Le Christ et notre paix. Quand Il se présente ressuscité à ses disciples, il leur montre les blessures de ses mains et de son côté transpercé et leur dit : “La paix soit avec vous !” (Jn 20,21). Jésus a pris sur lui a violence du péché pour la transformer, à travers sa miséricorde, en pardon et en paix, en unité et en communion. Le témoignage du service et de la charité, du pardon et de la réconciliation, sont d’une vibrante actualité dans le monde, en particulier dans ces coins de la planète où se déroule de manière particulièrement présente la rupture, l’agression des uns contre les autres et enfin la division.

Le cœur du chrétien doit être comme le Cœur du Christ. Saint Paul exhortait les Philippiens à avoir “les mêmes sentiments que le Christ”. Cela nous oblige à ne pas rester indifférents devant les souffrances de nos frères qui subissent la guerre, la persécution à cause de leur foi, de leur ethnie et de leurs origines. Benoît XVI affirme que grâce aux moyens de communications de masse on peut connaître de manière quasi immédiate les situations de nécessité dans les autres parties du monde. Cela signifie surtout “un appel à partager les situations et les nécessités”. Et il continue : “le moment actuel réclame une nouvelle disponibilité pour secourir notre prochain dans le besoin” (Deus Caritas est, 30).

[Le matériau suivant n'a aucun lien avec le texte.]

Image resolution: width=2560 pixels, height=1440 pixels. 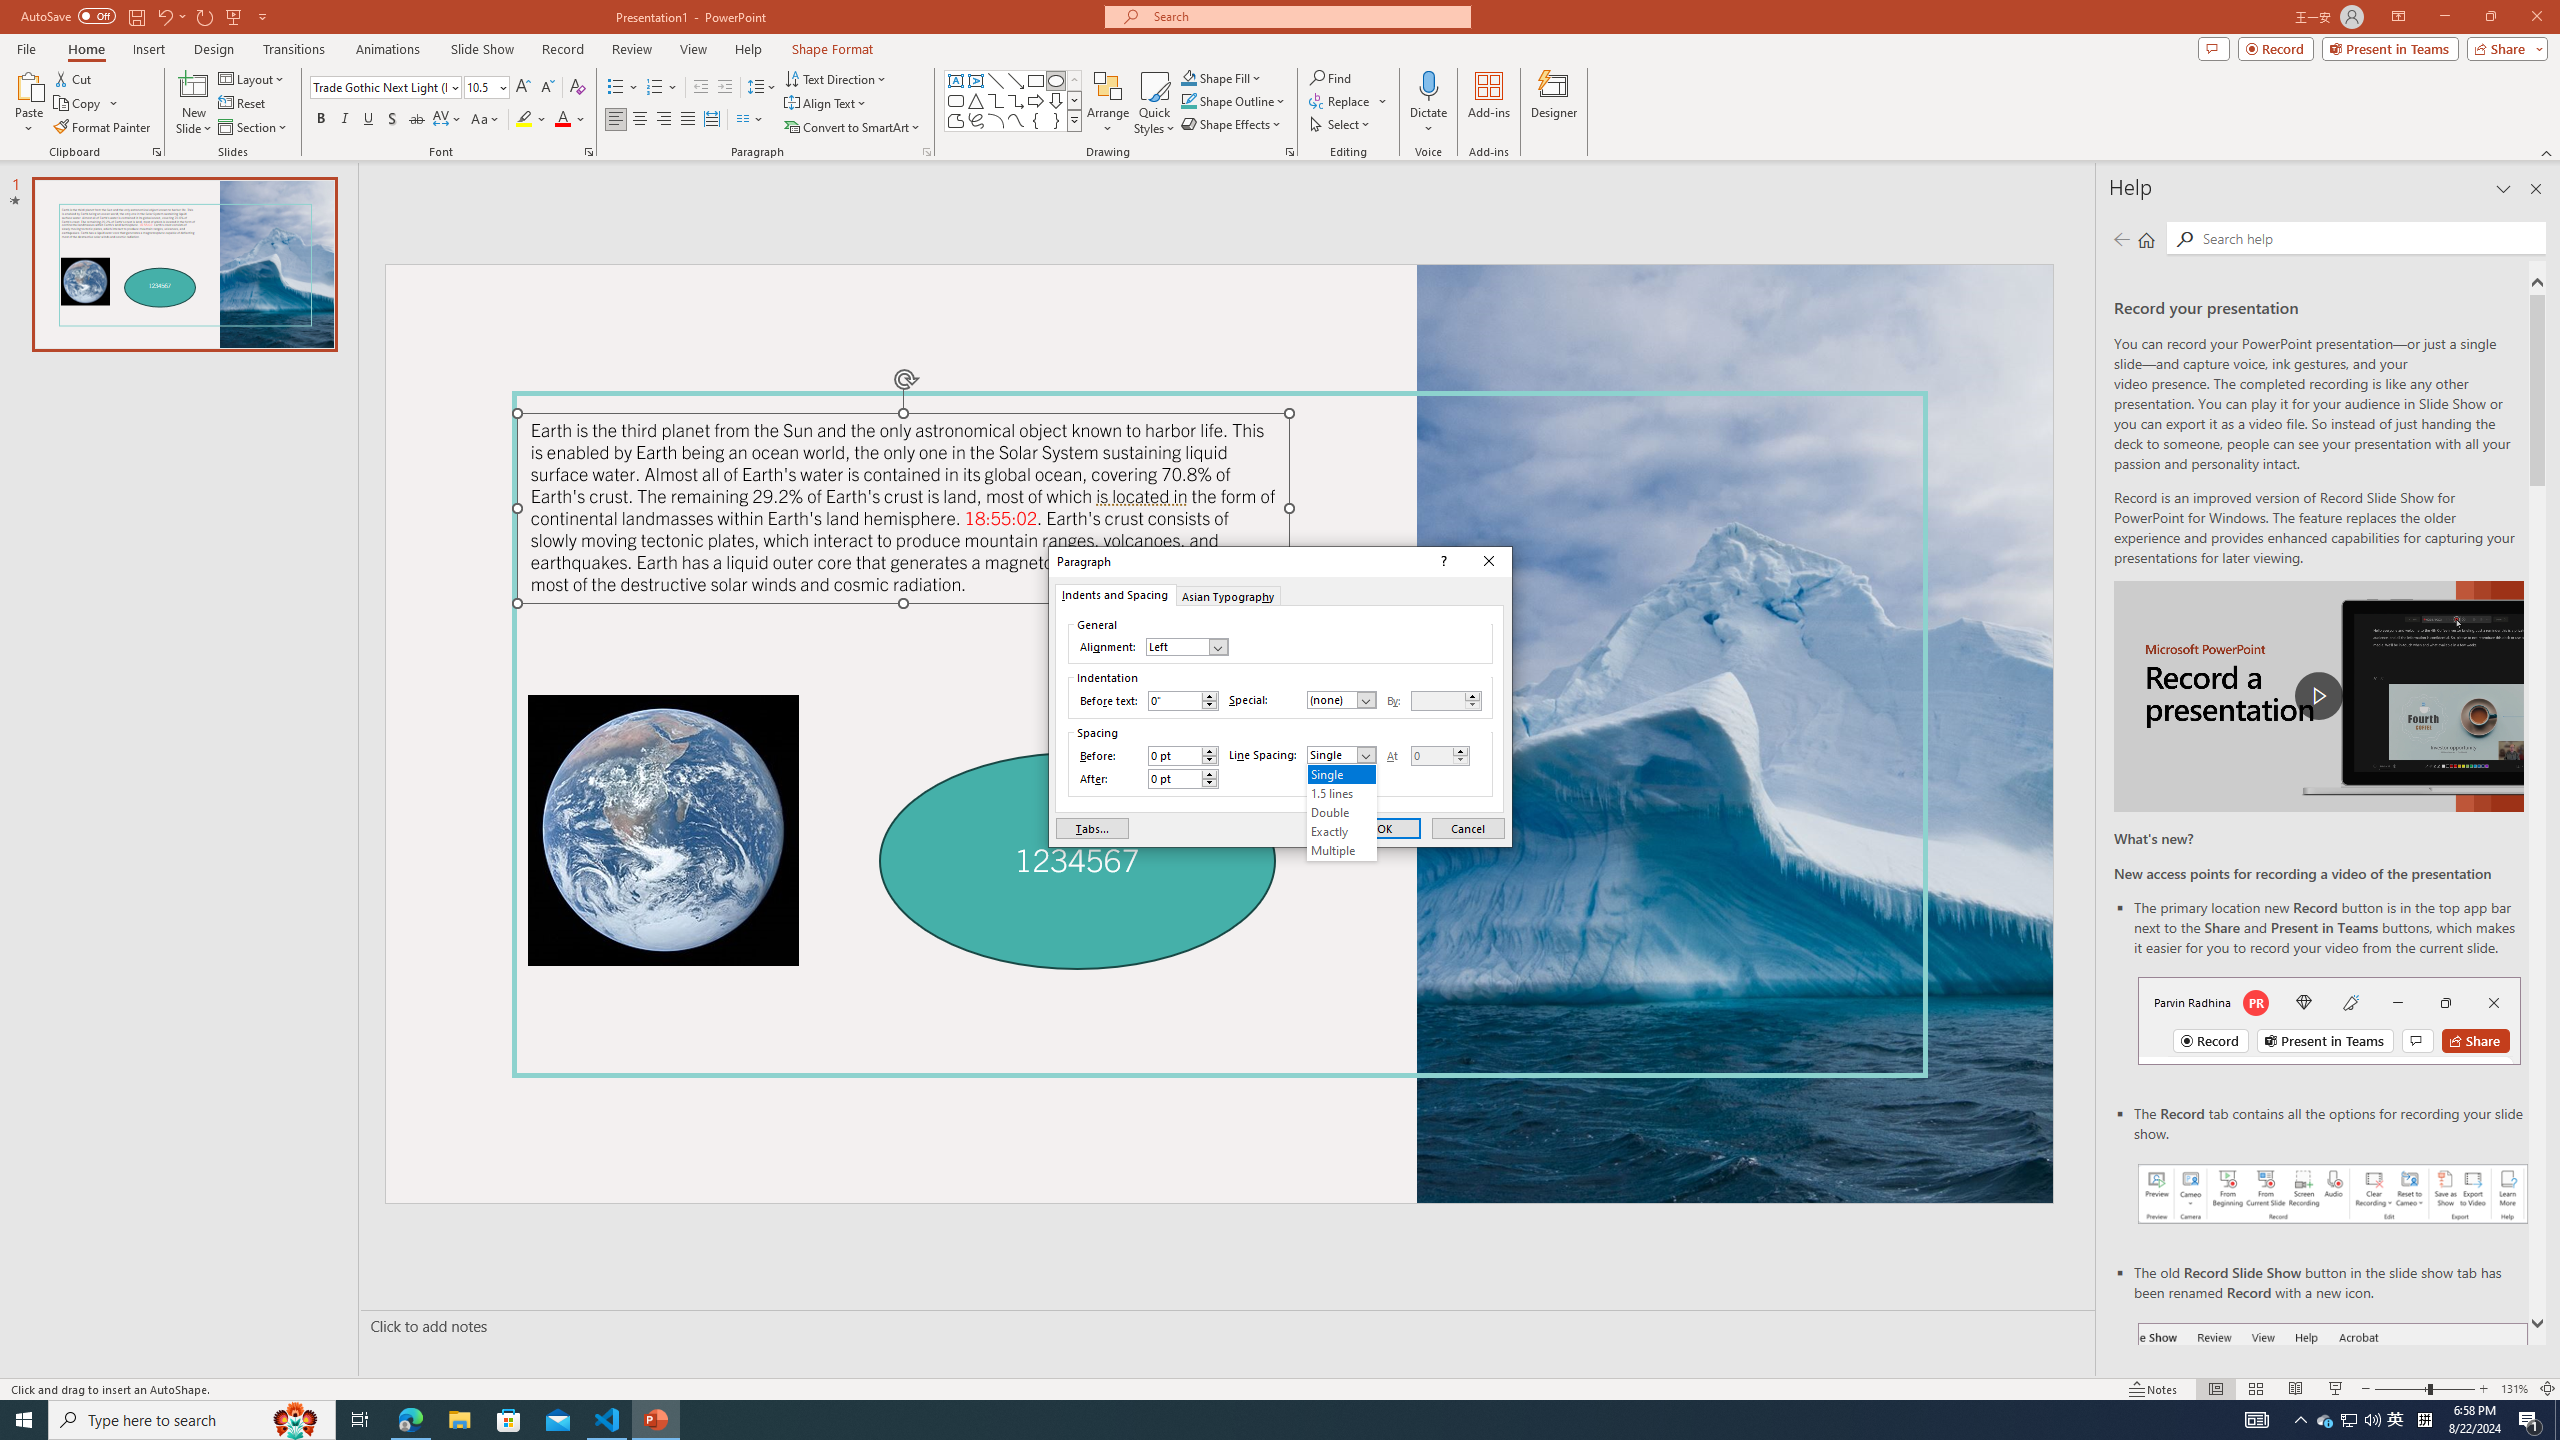 I want to click on 'Indents and Spacing', so click(x=1113, y=593).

La charité ne peut se réduire à un vague “sentimentalisme de compassion”. Nous ne pouvons pas, comme dit Saint Jean dans sa première épître, “aimer seulement des lèvres”, c’est-à-dire avec des paroles. La charité doit se faire œuvre, donation, témoignage vrai de l’amour du Christ. Le Saint Père rappelle même que cette proximité doit être “concrète”. Quand l’amour de l’Église, du Corps du Christ, est vrai et profond, il se produit ce que dit Saint Paul : “si un membre souffre, tous les autres membres souffrent avec lui” (1 Co 12, 26). C’est pour orienter concrètement une charité vécue que le Saint Père affirme : “D’autre part – c’est là un aspect provocant et dans le même temps encourageant du processus de globalisation – cela met à notre disposition d’innombrables instruments pour prêter une aide humanitaire à nos frères dans le besoin, avec les derniers systèmes modernes pour la distribution de la nourriture et des vêtements, comme aussi l’offre de logement et d’accueil. En surmontant les frontières des communautés nationales, la sollicitude pour le prochain tend ainsi à élargir ses horizons au monde entier” (ibidem).

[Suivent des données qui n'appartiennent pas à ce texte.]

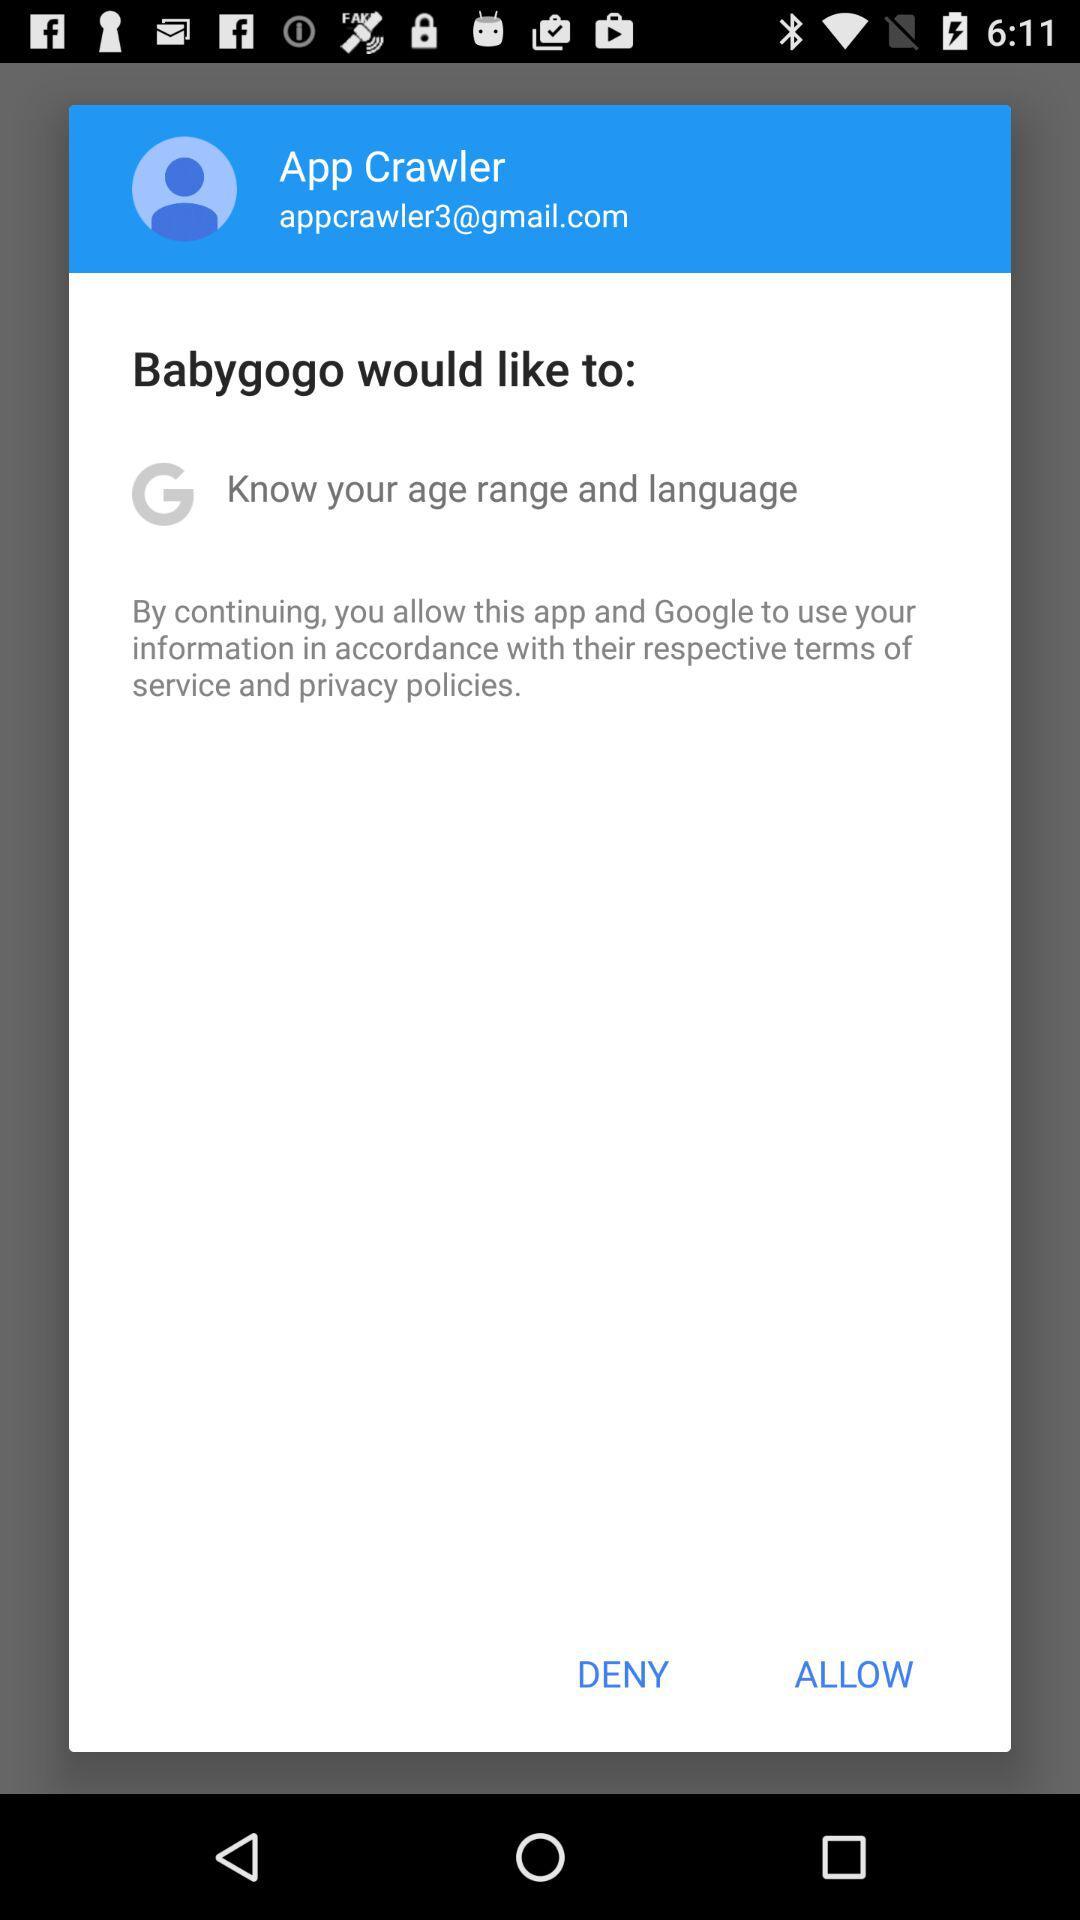 Image resolution: width=1080 pixels, height=1920 pixels. I want to click on know your age app, so click(511, 487).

La charité est toujours le témoignage vivant du Christ dans le monde, expression concrète de son amour pour les hommes. Il est certain que la grande pauvreté de nombreux hommes est justement le manque de Dieu. Il n’est pas rare que ce soit ce vide de Dieu qui génère l’opposition et la rupture. La croix du Christ et ses blessures glorieuses sont la garantie d’une paix durable. C’est lui qui a détruit le mur de la division, en faisant des deux peuples un seul. Il n’y a plus ni juif, ni grec, ni esclave ni homme libre, ni homme ni femme, parce que tous nous sommes sauvés par le Christ Jésus. Vers Lui, le Prince de la Paix, nous nous tournons avec insistance dans la prière de ce mois, pour que tous les hommes désirent collaborer à l’édification de son Royaume sur cette terre, un Royaume de justice et de grâce, de vérité, d’amour et de paix.